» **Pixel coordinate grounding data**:
=== Begin Enclosure ===

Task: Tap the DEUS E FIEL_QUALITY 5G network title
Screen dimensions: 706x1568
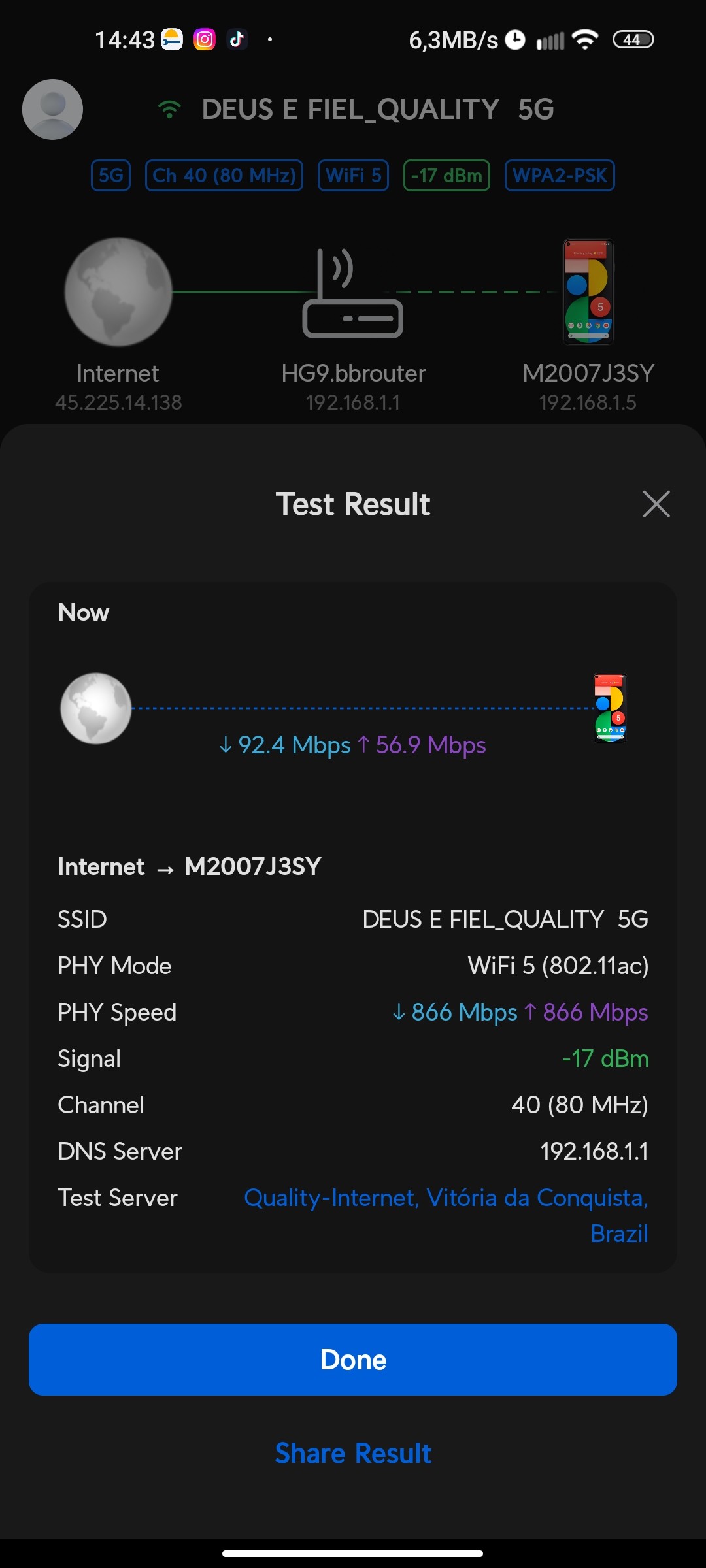Action: pos(378,109)
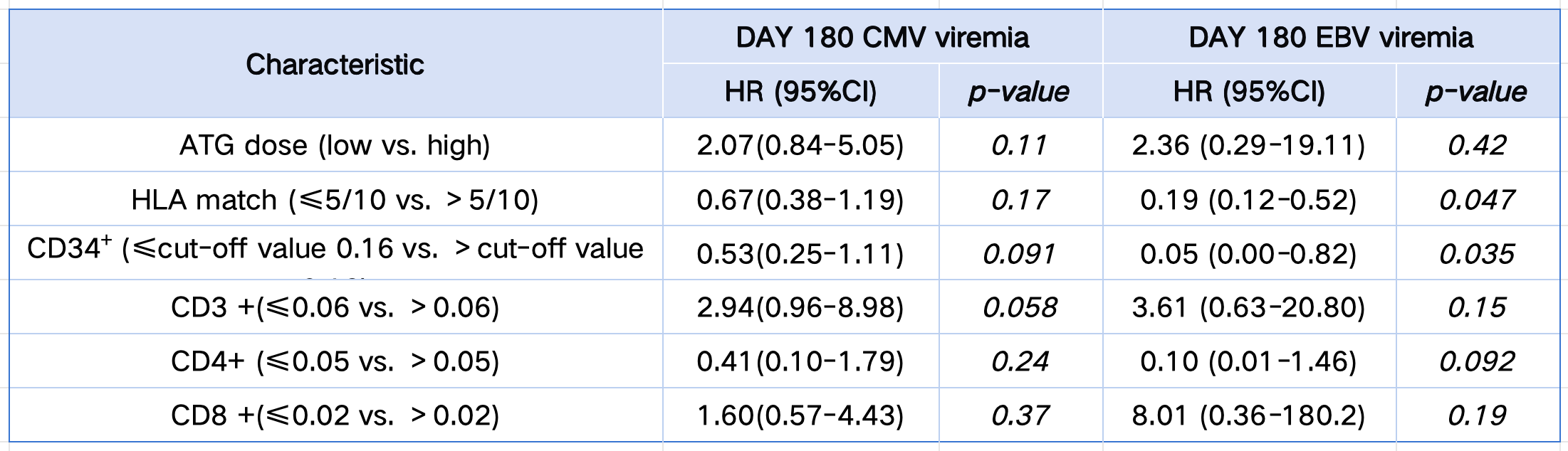
Task: Click the p-value cell showing 0.058
Action: pos(1020,307)
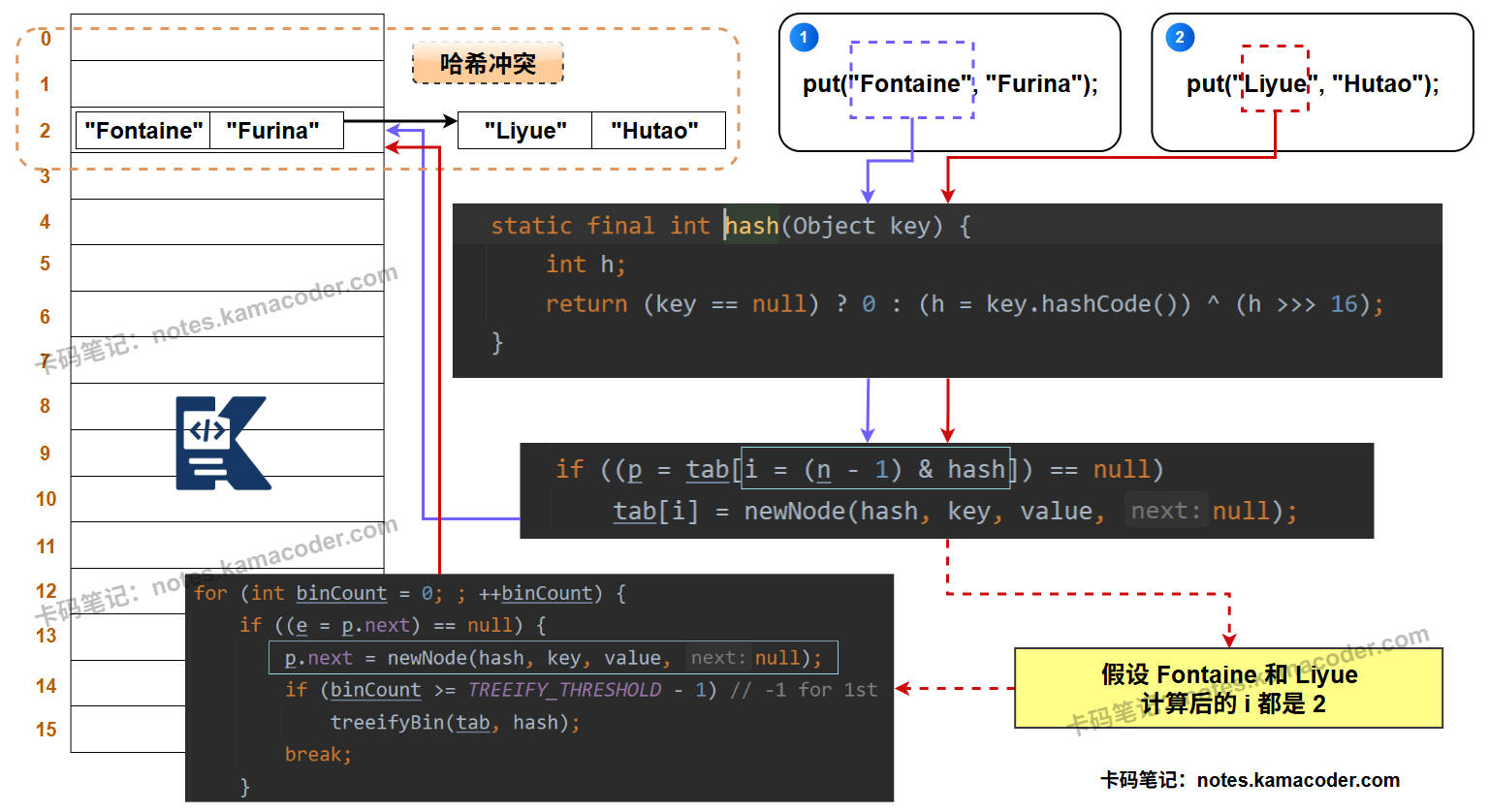
Task: Click TREEIFY_THRESHOLD constant in the code
Action: pos(564,690)
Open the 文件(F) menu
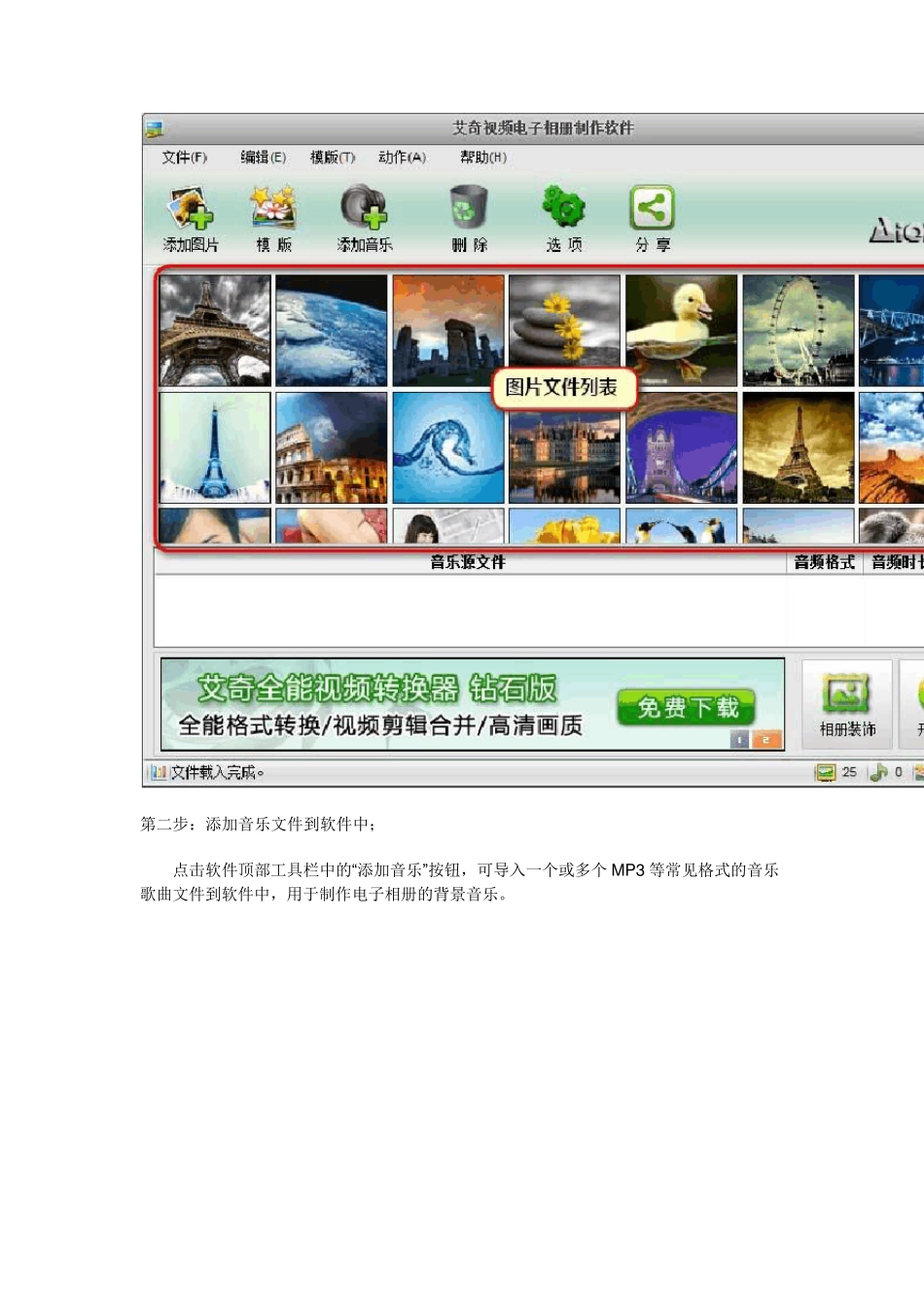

=== End Enclosure ===

» **WHAT TO PRODUCE**: Only the text of the records belongs in the answer; reproduce it verbatim, with no pictures.

» **SOLUTION FOR THIS PROBLEM**:
Task: Tap the DEUS E FIEL_QUALITY 5G network title
Screen dimensions: 706x1568
Action: pos(378,109)
Task: Click the p-value cell showing 0.058
Action: pos(1020,307)
Task: Click TREEIFY_THRESHOLD constant in the code
Action: pos(564,690)
Open the 文件(F) menu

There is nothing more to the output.